## WHAT TO PRODUCE
Could you filter the listing for lines with the word "arrow" and return them?

## THE DATA
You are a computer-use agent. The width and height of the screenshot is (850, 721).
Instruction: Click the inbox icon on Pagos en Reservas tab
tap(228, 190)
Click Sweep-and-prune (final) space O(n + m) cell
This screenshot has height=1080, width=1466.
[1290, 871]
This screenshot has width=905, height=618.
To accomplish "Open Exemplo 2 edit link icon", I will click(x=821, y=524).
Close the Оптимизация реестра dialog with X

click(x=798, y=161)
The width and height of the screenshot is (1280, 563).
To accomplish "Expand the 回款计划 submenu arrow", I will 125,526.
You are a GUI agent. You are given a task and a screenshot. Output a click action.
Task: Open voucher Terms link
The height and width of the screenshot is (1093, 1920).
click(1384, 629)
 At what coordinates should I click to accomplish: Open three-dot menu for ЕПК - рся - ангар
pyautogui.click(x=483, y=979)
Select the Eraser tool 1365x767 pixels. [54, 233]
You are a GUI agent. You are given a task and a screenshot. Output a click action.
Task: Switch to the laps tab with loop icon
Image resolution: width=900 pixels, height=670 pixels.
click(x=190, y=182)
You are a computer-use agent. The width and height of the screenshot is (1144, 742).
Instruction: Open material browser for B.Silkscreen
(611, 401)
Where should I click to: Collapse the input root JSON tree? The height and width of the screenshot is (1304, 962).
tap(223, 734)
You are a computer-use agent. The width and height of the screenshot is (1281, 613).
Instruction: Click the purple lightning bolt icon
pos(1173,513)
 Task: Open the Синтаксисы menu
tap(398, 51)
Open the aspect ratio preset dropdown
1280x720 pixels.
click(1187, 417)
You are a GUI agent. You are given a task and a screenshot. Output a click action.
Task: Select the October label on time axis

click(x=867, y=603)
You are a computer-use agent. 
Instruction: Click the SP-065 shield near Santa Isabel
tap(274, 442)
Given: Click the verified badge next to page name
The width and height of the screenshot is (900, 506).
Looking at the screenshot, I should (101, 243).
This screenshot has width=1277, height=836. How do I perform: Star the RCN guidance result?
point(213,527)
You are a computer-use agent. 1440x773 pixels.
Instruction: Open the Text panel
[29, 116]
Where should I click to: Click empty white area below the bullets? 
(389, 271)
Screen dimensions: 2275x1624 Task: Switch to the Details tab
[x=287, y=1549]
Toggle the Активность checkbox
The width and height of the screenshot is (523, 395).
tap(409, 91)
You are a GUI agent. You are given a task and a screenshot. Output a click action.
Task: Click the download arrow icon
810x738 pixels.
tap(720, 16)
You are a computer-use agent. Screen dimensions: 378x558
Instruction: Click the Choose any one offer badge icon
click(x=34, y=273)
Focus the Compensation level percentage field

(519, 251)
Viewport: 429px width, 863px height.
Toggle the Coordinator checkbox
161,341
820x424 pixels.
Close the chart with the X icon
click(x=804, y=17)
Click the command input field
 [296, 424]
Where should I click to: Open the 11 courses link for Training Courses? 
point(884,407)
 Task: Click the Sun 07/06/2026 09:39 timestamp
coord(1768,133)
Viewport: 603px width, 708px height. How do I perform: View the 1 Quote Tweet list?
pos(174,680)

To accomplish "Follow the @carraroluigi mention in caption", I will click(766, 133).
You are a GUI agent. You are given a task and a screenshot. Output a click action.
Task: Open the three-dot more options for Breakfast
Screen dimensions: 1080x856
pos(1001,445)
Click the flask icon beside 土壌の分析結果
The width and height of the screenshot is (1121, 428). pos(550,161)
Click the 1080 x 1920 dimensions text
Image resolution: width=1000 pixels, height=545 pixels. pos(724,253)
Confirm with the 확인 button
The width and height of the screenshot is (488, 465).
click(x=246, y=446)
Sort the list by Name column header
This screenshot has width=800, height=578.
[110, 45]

## TASK ANSWER
To accomplish "Expand the 回款计划 submenu arrow", I will 125,526.
Task: Click the download arrow icon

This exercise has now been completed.